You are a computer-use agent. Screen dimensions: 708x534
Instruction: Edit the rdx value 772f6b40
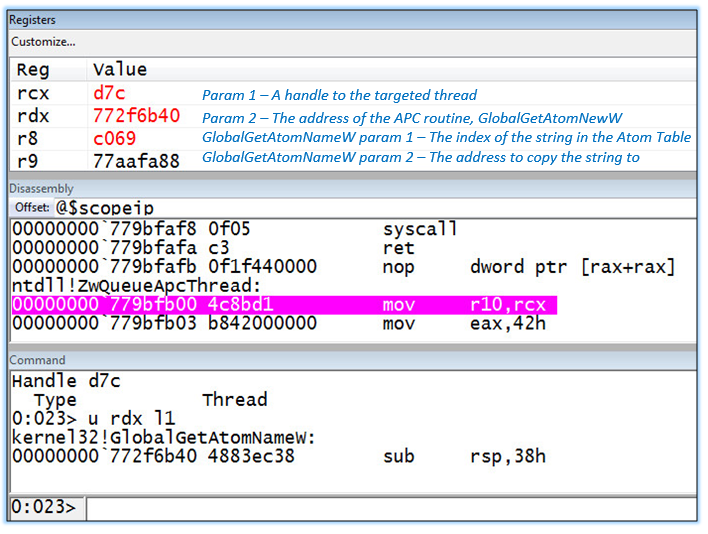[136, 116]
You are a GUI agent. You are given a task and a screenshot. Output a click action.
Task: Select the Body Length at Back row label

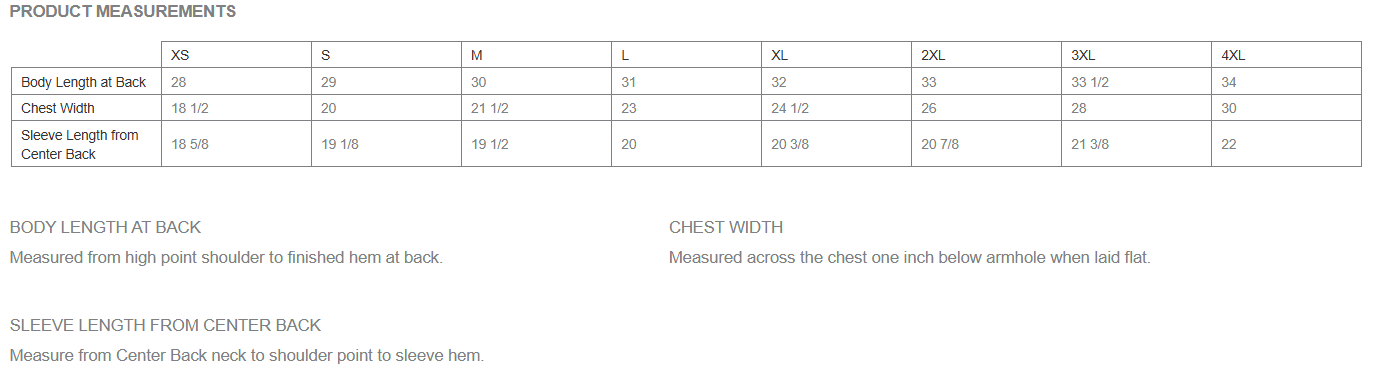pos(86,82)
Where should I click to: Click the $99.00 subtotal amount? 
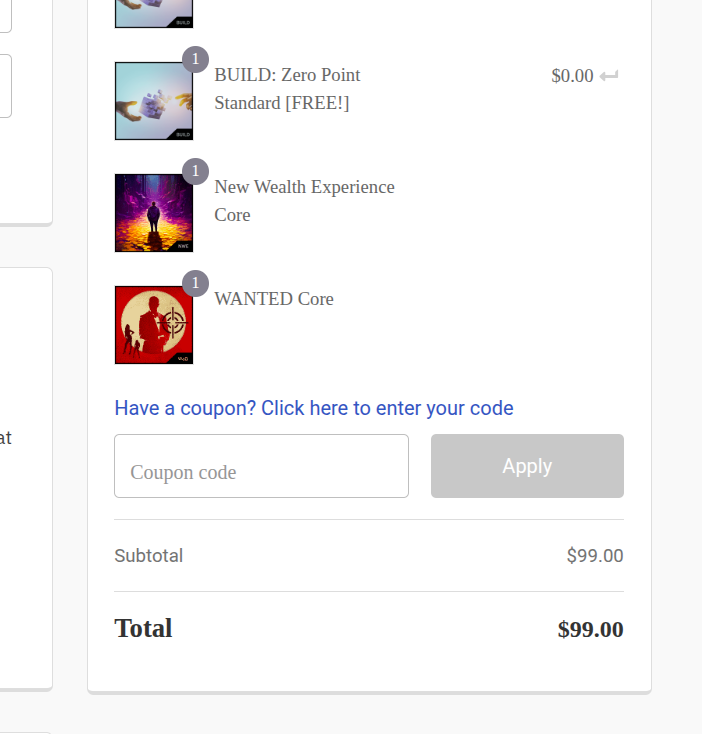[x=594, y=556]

──────

#### WHAT YOU NEED TO DO
Give back exactly the lines from the one with "You are a GUI" through the end of the records above, inclusive, and omit any pictures.

#### PROBLEM SOLUTION
You are a GUI agent. You are given a task and a screenshot. Output a click action.
Task: Select the Body Length at Back row label

pos(86,82)
Where should I click to: Click the $99.00 subtotal amount? 
[x=594, y=556]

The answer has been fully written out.